◆ **Problem description**: Return every one of the following rows unchanged, character for character.
* begin The data *
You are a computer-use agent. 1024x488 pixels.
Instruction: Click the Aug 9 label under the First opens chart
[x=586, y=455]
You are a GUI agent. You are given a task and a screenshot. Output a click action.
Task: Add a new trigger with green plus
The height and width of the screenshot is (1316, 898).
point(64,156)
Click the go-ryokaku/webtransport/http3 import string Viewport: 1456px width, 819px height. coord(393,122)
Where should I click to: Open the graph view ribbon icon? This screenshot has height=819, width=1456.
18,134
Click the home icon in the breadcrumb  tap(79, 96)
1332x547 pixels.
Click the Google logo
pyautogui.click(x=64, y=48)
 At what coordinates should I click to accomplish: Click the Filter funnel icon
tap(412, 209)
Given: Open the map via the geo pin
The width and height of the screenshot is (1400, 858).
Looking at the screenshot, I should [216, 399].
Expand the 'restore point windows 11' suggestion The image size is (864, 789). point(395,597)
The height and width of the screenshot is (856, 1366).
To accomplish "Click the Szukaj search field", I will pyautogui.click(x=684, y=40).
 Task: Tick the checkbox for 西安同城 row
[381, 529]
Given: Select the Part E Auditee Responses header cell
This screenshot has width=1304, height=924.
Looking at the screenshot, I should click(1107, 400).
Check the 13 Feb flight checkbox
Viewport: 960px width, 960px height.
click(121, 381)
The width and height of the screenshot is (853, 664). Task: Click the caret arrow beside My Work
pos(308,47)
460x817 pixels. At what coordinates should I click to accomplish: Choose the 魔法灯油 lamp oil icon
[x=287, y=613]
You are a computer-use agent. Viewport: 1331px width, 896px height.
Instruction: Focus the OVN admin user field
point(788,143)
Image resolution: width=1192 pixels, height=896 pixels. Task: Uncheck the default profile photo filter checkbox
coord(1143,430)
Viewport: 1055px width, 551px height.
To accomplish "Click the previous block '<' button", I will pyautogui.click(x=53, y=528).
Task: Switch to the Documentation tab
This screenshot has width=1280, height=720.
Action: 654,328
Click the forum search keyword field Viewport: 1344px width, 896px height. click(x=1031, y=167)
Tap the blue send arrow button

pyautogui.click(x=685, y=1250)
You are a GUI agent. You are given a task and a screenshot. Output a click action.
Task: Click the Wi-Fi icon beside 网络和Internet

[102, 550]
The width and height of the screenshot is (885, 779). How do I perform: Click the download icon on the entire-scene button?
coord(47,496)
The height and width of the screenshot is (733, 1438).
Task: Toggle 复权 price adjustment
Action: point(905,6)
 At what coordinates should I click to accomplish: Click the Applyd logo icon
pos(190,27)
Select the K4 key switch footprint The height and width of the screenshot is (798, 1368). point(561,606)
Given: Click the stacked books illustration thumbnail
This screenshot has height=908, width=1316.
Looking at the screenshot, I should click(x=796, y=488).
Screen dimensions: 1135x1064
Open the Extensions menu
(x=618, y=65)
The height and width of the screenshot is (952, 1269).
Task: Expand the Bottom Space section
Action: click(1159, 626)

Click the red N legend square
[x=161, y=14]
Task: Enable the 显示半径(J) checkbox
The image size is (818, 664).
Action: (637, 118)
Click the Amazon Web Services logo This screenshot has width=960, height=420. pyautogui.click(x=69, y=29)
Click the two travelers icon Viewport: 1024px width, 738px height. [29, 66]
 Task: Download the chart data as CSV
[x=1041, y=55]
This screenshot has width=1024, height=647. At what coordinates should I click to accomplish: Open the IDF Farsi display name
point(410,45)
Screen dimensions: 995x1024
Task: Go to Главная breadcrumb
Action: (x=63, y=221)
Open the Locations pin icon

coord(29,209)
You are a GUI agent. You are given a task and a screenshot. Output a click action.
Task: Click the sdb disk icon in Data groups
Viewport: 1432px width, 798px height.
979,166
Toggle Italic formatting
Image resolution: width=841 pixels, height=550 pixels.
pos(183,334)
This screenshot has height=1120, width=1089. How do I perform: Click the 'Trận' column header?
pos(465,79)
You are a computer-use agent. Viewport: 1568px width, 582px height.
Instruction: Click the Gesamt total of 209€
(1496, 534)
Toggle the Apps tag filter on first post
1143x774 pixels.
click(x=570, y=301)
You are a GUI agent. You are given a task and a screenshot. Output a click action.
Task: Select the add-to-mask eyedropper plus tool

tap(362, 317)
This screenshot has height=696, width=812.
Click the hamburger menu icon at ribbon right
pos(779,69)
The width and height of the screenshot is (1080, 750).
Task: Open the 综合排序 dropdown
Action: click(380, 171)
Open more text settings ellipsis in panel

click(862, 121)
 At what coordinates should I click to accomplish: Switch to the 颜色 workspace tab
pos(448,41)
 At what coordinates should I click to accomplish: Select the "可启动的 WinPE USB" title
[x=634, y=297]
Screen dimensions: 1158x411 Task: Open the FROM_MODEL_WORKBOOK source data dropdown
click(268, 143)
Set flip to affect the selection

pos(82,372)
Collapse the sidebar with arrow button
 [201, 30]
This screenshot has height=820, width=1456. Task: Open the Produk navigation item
* end The data *
◆ **Answer for this exercise**:
You are a computer-use agent. 1024x488 pixels.
Instruction: Click the Aug 9 label under the First opens chart
[x=586, y=455]
You are a GUI agent. You are given a task and a screenshot. Output a click action.
Task: Add a new trigger with green plus
The height and width of the screenshot is (1316, 898).
point(64,156)
Click the go-ryokaku/webtransport/http3 import string Viewport: 1456px width, 819px height. coord(393,122)
Where should I click to: Open the graph view ribbon icon? This screenshot has height=819, width=1456.
18,134
Click the home icon in the breadcrumb  tap(79, 96)
1332x547 pixels.
Click the Google logo
pyautogui.click(x=64, y=48)
 At what coordinates should I click to accomplish: Click the Filter funnel icon
tap(412, 209)
Given: Open the map via the geo pin
The width and height of the screenshot is (1400, 858).
Looking at the screenshot, I should [216, 399].
Expand the 'restore point windows 11' suggestion The image size is (864, 789). point(395,597)
The height and width of the screenshot is (856, 1366).
To accomplish "Click the Szukaj search field", I will pyautogui.click(x=684, y=40).
 Task: Tick the checkbox for 西安同城 row
[381, 529]
Given: Select the Part E Auditee Responses header cell
This screenshot has width=1304, height=924.
Looking at the screenshot, I should click(1107, 400).
Check the 13 Feb flight checkbox
Viewport: 960px width, 960px height.
click(121, 381)
The width and height of the screenshot is (853, 664). Task: Click the caret arrow beside My Work
pos(308,47)
460x817 pixels. At what coordinates should I click to accomplish: Choose the 魔法灯油 lamp oil icon
[x=287, y=613]
You are a computer-use agent. Viewport: 1331px width, 896px height.
Instruction: Focus the OVN admin user field
point(788,143)
Image resolution: width=1192 pixels, height=896 pixels. Task: Uncheck the default profile photo filter checkbox
coord(1143,430)
Viewport: 1055px width, 551px height.
To accomplish "Click the previous block '<' button", I will pyautogui.click(x=53, y=528).
Task: Switch to the Documentation tab
This screenshot has width=1280, height=720.
Action: 654,328
Click the forum search keyword field Viewport: 1344px width, 896px height. click(x=1031, y=167)
Tap the blue send arrow button

pyautogui.click(x=685, y=1250)
You are a GUI agent. You are given a task and a screenshot. Output a click action.
Task: Click the Wi-Fi icon beside 网络和Internet

[102, 550]
The width and height of the screenshot is (885, 779). How do I perform: Click the download icon on the entire-scene button?
coord(47,496)
The height and width of the screenshot is (733, 1438).
Task: Toggle 复权 price adjustment
Action: point(905,6)
 At what coordinates should I click to accomplish: Click the Applyd logo icon
pos(190,27)
Select the K4 key switch footprint The height and width of the screenshot is (798, 1368). point(561,606)
Given: Click the stacked books illustration thumbnail
This screenshot has height=908, width=1316.
Looking at the screenshot, I should click(x=796, y=488).
Screen dimensions: 1135x1064
Open the Extensions menu
(x=618, y=65)
The height and width of the screenshot is (952, 1269).
Task: Expand the Bottom Space section
Action: click(1159, 626)

Click the red N legend square
[x=161, y=14]
Task: Enable the 显示半径(J) checkbox
The image size is (818, 664).
Action: (637, 118)
Click the Amazon Web Services logo This screenshot has width=960, height=420. pyautogui.click(x=69, y=29)
Click the two travelers icon Viewport: 1024px width, 738px height. [29, 66]
 Task: Download the chart data as CSV
[x=1041, y=55]
This screenshot has width=1024, height=647. At what coordinates should I click to accomplish: Open the IDF Farsi display name
point(410,45)
Screen dimensions: 995x1024
Task: Go to Главная breadcrumb
Action: (x=63, y=221)
Open the Locations pin icon

coord(29,209)
You are a GUI agent. You are given a task and a screenshot. Output a click action.
Task: Click the sdb disk icon in Data groups
Viewport: 1432px width, 798px height.
979,166
Toggle Italic formatting
Image resolution: width=841 pixels, height=550 pixels.
pos(183,334)
This screenshot has height=1120, width=1089. How do I perform: Click the 'Trận' column header?
pos(465,79)
You are a computer-use agent. Viewport: 1568px width, 582px height.
Instruction: Click the Gesamt total of 209€
(1496, 534)
Toggle the Apps tag filter on first post
1143x774 pixels.
click(x=570, y=301)
You are a GUI agent. You are given a task and a screenshot. Output a click action.
Task: Select the add-to-mask eyedropper plus tool

tap(362, 317)
This screenshot has height=696, width=812.
Click the hamburger menu icon at ribbon right
pos(779,69)
The width and height of the screenshot is (1080, 750).
Task: Open the 综合排序 dropdown
Action: click(380, 171)
Open more text settings ellipsis in panel

click(862, 121)
 At what coordinates should I click to accomplish: Switch to the 颜色 workspace tab
pos(448,41)
 At what coordinates should I click to accomplish: Select the "可启动的 WinPE USB" title
[x=634, y=297]
Screen dimensions: 1158x411 Task: Open the FROM_MODEL_WORKBOOK source data dropdown
click(268, 143)
Set flip to affect the selection

pos(82,372)
Collapse the sidebar with arrow button
 [201, 30]
This screenshot has height=820, width=1456. Task: Open the Produk navigation item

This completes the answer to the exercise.